22 May 2013

Garment Factory Safety

I just unsubscribed from Banana Republic's email list.

I'm a little embarrassed to admit that this was hard to do.  A significant percentage of the clothing I wear comes from them, because their tall sizes fit me really well.  But I won't be shopping there again until they commit to improving conditions in the factories that supply them.

Most of the huge US retailers have refused to sign the agreement, though it has been signed by a number of European retailers.  In the US, Walmart is a predictable hold-out, along with JC Penney and Gap, Sears and LL Bean.

The exceptions are Abercrombie and Fitch, of "we don't want your business if you're fat" fame, along with Calvin Klein and Tommy Hilfiger.

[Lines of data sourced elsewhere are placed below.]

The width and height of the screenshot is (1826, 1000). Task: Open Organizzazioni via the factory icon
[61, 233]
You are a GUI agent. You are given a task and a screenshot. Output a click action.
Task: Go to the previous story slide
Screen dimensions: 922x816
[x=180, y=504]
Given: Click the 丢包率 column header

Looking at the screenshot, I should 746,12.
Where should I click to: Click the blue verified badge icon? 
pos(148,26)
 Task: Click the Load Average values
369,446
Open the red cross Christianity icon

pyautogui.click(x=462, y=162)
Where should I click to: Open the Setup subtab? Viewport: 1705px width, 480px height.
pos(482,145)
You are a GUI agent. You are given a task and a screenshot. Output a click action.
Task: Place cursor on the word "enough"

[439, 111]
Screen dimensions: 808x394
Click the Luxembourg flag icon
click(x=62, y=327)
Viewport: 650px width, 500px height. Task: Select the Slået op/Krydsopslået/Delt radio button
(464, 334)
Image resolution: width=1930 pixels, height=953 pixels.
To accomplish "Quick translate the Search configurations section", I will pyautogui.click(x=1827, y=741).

So where will I be shopping, in the future?  H&M, based in Sweden, has signed.  Patagonia and REI are committed to social justice and have created their own procedures to make sure factories are safe and don't employ children, but without oversight, you have to trust their internal mechanisms.  American Apparel manufactures all of their clothing in the USA.

Thrift shopping takes you a step away from the conditions in which the clothing was made.  Do people justify shopping for more clothing because they assuage their guilt by giving castoffs to Goodwill? I have no idea, but the "one in, one out" school of clutter control points in that direction.

I'm also always trying to commit to not shopping at all.  Do I really need another new item of clothing?  Probably not for a long time. Shoes, however, are another matter: with all the walking I do in NYC, I do go through them.

Next up: figuring out where to find responsibly manufactured running shoes.